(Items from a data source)

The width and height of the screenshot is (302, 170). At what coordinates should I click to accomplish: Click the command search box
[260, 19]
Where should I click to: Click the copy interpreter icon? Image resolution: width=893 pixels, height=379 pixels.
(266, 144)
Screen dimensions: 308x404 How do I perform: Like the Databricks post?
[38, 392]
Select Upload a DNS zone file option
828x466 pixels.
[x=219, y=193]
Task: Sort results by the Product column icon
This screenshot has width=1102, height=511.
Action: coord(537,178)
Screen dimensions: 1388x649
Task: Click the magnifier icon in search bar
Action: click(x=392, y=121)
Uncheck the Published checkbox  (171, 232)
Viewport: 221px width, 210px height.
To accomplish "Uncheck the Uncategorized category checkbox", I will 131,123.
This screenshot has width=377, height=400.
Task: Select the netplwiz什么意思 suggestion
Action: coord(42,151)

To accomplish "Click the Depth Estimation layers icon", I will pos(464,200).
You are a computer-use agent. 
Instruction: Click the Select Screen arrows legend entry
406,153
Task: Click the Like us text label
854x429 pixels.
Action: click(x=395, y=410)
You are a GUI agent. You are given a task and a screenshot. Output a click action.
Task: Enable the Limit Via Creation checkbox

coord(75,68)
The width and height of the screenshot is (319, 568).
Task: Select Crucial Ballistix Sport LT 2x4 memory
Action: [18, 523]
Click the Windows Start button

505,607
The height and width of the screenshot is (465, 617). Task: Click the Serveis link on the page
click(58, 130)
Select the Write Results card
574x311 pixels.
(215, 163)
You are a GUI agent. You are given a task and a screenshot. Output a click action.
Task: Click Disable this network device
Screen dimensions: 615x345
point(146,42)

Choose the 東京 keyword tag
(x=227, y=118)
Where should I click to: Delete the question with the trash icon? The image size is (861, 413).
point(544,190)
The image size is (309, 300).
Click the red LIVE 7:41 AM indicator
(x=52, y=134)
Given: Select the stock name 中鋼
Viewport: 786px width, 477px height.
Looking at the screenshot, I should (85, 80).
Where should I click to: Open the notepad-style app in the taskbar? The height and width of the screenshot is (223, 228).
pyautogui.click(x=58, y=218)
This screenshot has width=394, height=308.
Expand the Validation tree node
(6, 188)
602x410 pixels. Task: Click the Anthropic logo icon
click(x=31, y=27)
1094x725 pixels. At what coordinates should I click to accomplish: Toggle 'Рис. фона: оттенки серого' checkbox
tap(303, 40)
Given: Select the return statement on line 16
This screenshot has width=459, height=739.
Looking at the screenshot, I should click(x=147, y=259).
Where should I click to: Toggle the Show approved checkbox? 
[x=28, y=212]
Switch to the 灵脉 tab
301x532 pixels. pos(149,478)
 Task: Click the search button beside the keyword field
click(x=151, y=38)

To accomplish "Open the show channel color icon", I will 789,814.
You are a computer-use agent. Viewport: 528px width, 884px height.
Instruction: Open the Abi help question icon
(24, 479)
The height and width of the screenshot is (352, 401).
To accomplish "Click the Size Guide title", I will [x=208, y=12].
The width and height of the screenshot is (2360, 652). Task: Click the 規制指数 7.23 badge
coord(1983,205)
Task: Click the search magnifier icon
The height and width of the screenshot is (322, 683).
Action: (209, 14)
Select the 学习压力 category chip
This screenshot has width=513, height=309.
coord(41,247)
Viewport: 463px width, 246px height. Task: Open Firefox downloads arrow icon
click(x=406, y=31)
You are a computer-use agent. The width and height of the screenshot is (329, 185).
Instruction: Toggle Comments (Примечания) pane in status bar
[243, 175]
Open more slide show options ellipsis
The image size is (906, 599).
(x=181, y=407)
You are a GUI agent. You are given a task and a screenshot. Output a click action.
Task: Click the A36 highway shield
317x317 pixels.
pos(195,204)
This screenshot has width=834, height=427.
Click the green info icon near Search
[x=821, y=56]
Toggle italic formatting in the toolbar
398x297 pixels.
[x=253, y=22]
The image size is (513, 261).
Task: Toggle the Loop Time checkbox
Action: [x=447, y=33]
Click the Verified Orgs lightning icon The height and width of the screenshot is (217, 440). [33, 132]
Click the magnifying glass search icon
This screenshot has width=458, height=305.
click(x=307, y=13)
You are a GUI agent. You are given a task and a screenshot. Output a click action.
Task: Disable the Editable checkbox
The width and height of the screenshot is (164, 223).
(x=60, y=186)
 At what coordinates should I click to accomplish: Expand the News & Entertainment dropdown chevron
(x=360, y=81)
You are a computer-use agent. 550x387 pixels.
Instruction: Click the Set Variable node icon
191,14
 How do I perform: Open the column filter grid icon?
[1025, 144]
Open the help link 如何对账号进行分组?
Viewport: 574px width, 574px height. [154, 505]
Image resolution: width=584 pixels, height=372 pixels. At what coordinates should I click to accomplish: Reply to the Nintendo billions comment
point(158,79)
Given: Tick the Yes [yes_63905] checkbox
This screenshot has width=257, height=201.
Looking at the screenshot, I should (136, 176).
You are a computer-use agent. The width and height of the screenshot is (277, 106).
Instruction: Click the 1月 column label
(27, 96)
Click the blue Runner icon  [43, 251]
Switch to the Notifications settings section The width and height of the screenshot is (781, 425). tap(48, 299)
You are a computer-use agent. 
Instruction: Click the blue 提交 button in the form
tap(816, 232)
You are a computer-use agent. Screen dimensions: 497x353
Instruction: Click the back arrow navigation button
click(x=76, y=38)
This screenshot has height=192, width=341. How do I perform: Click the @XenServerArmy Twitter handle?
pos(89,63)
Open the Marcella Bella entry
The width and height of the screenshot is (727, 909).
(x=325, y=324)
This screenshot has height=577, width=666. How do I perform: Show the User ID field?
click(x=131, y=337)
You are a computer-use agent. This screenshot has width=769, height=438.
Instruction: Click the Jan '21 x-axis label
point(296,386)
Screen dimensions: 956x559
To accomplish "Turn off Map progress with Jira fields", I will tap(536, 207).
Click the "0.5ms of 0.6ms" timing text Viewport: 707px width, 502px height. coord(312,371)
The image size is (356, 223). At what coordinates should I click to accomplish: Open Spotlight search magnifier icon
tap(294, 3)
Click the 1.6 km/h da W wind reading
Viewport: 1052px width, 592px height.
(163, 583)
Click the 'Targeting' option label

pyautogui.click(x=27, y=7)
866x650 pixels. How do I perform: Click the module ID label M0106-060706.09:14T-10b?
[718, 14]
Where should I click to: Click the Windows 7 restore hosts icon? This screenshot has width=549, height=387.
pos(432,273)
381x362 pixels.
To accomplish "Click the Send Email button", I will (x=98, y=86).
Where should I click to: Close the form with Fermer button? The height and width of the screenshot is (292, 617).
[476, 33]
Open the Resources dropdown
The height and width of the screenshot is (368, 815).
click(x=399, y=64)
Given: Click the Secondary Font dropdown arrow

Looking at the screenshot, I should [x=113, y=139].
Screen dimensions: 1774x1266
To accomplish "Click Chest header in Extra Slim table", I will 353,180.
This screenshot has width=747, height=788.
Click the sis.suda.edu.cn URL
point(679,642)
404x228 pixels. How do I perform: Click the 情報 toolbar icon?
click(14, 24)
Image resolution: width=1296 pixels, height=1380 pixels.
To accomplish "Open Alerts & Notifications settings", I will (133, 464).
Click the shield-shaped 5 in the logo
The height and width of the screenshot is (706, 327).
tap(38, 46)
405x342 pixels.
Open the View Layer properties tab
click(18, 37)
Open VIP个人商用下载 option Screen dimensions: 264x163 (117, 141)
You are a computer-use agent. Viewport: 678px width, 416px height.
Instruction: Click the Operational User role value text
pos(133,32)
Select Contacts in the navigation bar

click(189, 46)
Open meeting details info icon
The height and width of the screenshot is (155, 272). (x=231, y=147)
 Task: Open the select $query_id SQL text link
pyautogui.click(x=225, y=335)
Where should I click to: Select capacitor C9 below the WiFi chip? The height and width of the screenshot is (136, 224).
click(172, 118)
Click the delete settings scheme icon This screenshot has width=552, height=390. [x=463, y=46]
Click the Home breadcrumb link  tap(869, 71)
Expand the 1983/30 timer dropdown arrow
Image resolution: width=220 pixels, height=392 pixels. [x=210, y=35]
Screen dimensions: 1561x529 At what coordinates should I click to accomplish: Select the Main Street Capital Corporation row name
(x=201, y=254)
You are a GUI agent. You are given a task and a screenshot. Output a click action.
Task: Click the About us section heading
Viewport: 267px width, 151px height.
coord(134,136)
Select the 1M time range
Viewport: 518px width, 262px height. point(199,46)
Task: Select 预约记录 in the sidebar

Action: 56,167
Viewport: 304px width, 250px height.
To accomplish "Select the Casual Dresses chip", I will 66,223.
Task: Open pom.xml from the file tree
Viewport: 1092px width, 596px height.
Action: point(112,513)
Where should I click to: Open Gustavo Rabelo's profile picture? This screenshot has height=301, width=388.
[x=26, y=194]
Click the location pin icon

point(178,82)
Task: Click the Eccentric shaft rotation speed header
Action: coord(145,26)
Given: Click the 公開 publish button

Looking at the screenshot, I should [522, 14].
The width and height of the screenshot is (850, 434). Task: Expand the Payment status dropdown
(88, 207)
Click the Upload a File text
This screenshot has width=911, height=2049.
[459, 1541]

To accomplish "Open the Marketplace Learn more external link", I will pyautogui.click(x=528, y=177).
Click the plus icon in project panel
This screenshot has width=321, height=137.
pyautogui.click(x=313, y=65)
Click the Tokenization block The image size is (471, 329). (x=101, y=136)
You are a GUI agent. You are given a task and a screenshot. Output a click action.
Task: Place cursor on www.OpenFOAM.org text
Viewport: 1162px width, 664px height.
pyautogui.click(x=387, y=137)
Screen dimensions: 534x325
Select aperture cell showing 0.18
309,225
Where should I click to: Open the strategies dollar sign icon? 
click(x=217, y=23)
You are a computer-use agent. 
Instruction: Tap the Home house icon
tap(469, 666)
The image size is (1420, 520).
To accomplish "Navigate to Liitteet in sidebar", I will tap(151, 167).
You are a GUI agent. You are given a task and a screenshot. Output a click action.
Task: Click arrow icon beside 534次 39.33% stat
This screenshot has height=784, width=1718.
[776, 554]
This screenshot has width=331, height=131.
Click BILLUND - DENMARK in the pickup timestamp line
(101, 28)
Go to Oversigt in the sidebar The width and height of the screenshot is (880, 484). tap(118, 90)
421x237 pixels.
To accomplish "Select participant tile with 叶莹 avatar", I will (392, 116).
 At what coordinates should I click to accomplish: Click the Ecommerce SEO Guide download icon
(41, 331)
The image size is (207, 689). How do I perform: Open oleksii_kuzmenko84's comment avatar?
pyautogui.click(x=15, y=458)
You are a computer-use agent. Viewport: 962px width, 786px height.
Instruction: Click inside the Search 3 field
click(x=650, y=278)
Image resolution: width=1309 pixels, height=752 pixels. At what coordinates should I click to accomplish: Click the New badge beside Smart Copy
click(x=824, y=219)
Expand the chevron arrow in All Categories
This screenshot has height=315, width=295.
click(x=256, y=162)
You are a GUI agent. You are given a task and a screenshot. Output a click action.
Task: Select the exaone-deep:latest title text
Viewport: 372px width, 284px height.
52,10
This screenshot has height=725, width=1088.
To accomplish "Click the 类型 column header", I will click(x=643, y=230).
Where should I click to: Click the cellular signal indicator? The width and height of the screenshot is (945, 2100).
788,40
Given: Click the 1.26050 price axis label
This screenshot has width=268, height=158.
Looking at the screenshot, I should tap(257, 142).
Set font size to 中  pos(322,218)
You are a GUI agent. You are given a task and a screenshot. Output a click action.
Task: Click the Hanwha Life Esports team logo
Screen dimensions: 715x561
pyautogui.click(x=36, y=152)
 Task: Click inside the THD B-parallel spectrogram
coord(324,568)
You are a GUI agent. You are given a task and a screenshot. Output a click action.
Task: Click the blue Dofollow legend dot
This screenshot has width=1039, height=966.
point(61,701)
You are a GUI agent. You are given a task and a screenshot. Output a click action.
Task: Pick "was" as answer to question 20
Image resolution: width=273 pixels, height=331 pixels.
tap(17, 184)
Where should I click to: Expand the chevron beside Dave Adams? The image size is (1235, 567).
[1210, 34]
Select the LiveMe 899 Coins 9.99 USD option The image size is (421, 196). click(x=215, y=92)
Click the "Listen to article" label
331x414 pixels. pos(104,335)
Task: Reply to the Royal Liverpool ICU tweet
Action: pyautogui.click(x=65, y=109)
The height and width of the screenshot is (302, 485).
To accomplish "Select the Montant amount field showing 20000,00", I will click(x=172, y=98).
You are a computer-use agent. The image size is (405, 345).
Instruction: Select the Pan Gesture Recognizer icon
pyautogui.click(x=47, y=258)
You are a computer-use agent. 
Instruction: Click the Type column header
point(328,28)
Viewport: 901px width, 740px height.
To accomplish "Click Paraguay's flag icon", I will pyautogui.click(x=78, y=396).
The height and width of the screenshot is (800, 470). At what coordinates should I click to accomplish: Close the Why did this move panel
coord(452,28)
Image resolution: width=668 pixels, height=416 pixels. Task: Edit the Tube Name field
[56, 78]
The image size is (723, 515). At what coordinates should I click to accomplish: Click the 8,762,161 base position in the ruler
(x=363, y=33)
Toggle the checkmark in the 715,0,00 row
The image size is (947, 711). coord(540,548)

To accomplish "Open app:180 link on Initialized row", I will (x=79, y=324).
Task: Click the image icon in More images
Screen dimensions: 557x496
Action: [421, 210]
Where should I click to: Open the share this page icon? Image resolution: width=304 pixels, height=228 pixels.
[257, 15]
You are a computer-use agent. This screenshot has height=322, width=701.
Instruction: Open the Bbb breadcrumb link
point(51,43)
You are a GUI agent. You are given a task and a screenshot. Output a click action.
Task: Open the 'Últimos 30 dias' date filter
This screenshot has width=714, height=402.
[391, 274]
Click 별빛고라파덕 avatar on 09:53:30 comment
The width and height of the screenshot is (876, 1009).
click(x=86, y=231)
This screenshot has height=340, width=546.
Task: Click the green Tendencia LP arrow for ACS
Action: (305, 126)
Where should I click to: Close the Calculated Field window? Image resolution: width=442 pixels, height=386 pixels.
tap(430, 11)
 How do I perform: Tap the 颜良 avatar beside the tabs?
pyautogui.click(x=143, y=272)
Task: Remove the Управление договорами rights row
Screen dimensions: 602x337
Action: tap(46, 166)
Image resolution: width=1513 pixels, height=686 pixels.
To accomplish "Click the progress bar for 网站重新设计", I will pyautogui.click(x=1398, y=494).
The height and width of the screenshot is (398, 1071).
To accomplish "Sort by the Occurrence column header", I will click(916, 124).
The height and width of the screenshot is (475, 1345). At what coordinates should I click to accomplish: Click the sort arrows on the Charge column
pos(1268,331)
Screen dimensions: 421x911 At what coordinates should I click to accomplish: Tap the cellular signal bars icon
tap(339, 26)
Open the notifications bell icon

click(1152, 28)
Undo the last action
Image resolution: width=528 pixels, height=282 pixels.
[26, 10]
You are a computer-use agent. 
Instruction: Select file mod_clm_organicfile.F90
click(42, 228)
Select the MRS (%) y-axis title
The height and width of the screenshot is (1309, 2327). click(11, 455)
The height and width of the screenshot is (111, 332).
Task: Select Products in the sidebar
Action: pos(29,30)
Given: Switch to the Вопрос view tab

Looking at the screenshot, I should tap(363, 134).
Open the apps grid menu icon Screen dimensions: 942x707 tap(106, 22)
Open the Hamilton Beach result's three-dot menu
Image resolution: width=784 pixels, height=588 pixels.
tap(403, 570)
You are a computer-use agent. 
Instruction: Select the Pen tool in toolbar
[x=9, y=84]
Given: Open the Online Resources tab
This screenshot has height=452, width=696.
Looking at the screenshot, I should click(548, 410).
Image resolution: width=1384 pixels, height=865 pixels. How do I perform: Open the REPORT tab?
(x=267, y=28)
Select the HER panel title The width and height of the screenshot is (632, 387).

■ **What is being asked**
Set down again, word for word, the stretch of records from the line with "866x650 pixels. How" to the line with "Open VIP个人商用下载 option", both of those lines included.

■ **Expected answer**
866x650 pixels. How do I perform: Click the module ID label M0106-060706.09:14T-10b?
[718, 14]
Where should I click to: Click the Windows 7 restore hosts icon? This screenshot has width=549, height=387.
pos(432,273)
381x362 pixels.
To accomplish "Click the Send Email button", I will (x=98, y=86).
Where should I click to: Close the form with Fermer button? The height and width of the screenshot is (292, 617).
[476, 33]
Open the Resources dropdown
The height and width of the screenshot is (368, 815).
click(x=399, y=64)
Given: Click the Secondary Font dropdown arrow

Looking at the screenshot, I should [x=113, y=139].
Screen dimensions: 1774x1266
To accomplish "Click Chest header in Extra Slim table", I will 353,180.
This screenshot has width=747, height=788.
Click the sis.suda.edu.cn URL
point(679,642)
404x228 pixels. How do I perform: Click the 情報 toolbar icon?
click(14, 24)
Image resolution: width=1296 pixels, height=1380 pixels.
To accomplish "Open Alerts & Notifications settings", I will (133, 464).
Click the shield-shaped 5 in the logo
The height and width of the screenshot is (706, 327).
tap(38, 46)
405x342 pixels.
Open the View Layer properties tab
click(18, 37)
Open VIP个人商用下载 option Screen dimensions: 264x163 (117, 141)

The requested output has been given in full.